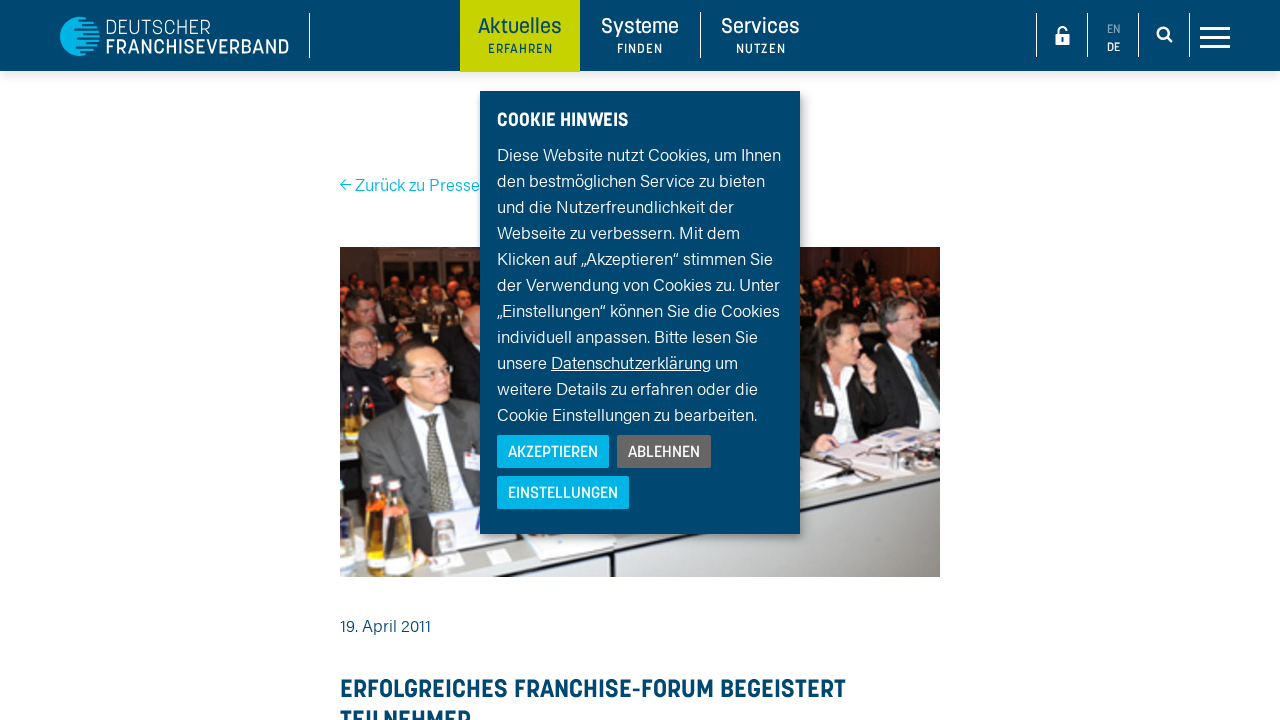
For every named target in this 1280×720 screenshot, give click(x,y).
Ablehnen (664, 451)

---

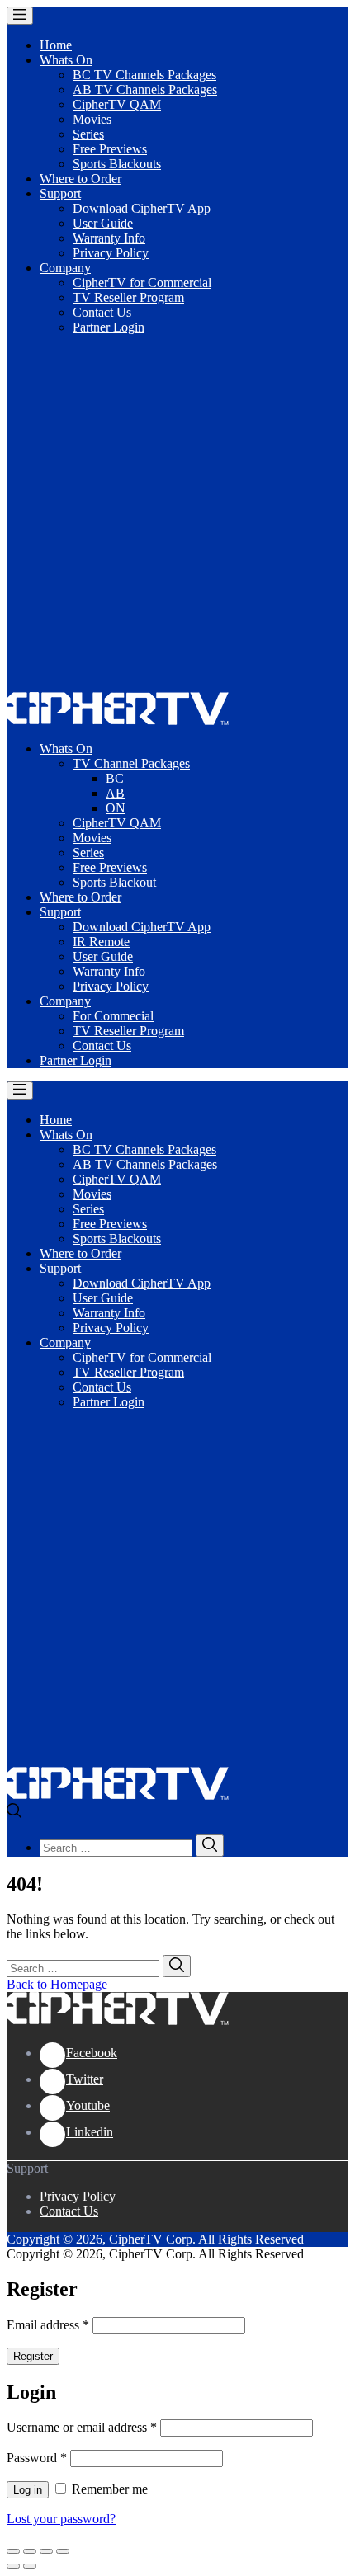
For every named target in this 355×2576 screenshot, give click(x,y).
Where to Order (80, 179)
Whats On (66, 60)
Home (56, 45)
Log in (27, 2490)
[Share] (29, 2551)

## Exercise prompt
In the listing above, find each line with the word "this" and copy it out.

## Exercise solution
For every named target in this 1280×720 screenshot, give click(x,y).
For every named target in this 355×2576 screenshot, give click(x,y).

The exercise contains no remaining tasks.